Ruth Nussinov, Ph.D.

Head, Computational Structural Biology Group, National Cancer Institute
Professor, Human Genetics, Tel Aviv University


Dr. Ruth Nussinov is a Professor in the Department of Human Genetics at Tel Aviv University, and a Senior Principal Scientist and Principal Investigator at the National Cancer Institute. She received her B. Sc degree in Microbiology from the University of Washington and her Ph.D. in Biochemistry from Rutgers University. She joined the Medical School at Tel Aviv University in 1985. Her association with the NIH started in 1983, first with the NICHHD and since 1985 with the NCI. Dr. Nussinov is known for her seminal work developing dynamic programming methods for RNA secondary structure prediction and computational approaches to DNA sequence analysis.

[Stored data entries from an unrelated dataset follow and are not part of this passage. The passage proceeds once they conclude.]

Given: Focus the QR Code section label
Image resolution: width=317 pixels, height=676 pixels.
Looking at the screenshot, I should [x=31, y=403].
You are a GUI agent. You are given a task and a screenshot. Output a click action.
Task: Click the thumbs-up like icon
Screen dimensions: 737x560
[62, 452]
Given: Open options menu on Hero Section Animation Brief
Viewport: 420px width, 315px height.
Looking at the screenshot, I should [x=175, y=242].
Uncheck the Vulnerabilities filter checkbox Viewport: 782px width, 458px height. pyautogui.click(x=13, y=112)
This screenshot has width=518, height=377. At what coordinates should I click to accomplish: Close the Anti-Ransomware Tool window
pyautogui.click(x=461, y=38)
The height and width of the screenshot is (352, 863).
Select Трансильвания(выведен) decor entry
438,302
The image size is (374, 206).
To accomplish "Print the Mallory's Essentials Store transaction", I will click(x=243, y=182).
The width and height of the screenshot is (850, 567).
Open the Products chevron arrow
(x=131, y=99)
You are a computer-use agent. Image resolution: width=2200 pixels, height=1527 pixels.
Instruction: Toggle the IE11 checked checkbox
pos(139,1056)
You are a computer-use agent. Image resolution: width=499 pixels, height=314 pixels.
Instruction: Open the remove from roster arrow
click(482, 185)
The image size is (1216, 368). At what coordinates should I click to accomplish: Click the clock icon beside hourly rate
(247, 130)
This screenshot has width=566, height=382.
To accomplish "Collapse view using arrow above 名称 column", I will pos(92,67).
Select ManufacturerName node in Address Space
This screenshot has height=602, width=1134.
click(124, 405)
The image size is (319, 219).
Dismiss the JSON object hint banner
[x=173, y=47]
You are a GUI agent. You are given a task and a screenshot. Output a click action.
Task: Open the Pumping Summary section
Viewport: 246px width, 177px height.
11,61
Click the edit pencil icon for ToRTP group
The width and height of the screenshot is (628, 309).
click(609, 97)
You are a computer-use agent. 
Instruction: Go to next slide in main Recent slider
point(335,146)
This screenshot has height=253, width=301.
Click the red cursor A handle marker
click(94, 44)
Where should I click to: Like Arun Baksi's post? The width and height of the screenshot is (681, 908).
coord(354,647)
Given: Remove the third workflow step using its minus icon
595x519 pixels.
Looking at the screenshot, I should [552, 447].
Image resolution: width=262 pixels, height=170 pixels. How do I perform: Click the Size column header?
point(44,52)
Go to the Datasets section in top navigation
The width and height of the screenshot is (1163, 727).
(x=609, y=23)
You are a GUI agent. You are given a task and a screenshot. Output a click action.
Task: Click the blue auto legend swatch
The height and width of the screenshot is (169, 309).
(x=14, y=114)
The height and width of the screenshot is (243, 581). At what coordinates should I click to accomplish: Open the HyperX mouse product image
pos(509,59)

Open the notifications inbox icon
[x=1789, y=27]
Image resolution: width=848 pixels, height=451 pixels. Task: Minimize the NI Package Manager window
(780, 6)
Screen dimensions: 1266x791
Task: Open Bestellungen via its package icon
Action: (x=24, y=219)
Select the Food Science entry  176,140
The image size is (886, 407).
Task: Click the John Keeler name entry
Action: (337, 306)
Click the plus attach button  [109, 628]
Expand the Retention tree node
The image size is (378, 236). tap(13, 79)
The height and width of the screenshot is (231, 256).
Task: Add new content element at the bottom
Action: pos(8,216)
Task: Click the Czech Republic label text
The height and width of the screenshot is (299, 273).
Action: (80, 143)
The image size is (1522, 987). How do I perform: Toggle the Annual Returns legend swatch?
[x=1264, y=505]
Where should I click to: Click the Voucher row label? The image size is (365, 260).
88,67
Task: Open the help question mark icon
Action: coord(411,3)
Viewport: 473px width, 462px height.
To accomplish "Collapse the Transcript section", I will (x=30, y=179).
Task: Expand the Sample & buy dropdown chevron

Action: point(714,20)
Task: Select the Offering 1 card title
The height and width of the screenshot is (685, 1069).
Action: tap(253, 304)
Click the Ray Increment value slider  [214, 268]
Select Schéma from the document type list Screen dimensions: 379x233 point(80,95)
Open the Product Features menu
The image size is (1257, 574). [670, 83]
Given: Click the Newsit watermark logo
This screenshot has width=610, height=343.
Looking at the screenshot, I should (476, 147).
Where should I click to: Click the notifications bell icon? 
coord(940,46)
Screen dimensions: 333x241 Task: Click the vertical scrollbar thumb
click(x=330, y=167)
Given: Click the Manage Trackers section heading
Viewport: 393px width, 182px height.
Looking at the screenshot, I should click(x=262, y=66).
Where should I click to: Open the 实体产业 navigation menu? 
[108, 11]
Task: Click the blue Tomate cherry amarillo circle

Currently her research focuses on computational studies of protein folding, binding and protein function. Dr. Nussinov serves as the Editor-in-Chief of PLoS Computational Biology and on the editorial boards of the Journal of Biological Chemistry, BMC Bioinformatics, and several other journals. In 2011, Dr. Nussinov received the Biophysical Society Fellow Award "for her extraordinary contributions to advances in computational biology on both nucleic acids and proteins."




Steven Salzberg, Ph.D.

Professor, Departments of Medicine, Biostatistics, and Computer Science
Director, Center for Computational Biology
Johns Hopkins University School of Medicine


Steven Salzberg has been a prominent scientist in the field of bioinformatics and computational biology since the 1990s. He received his B.A. and M.S. degrees from Yale, and his Ph.D. in computer science from Harvard. He has made many contributions to gene finding algorithms, notably the GLIMMER program for bacterial gene finding as well as several related programs for finding genes in animals, plants, and other organisms. He has also been a leader in genome assembly research and is one of the initiators of the open source AMOS project. He was a participant in the human genome project as well as many other genome projects, including the malaria genome (Plasmodium falciparum) and the genome of the model plant Arabidopsis thaliana. Dr. Salzberg was a co-founder (with David Lipman) of the Influenza Genome Sequencing Project, a project to sequence and make available the genomes of thousands of influenza virus isolates. After the advent of next-generation sequencing in the mid-2000s, Salzberg and his group developed the "Tuxedo" suite (Bowtie, TopHat, and Cufflinks) of highly efficient, accurate programs for alignment of these sequences to large genomes.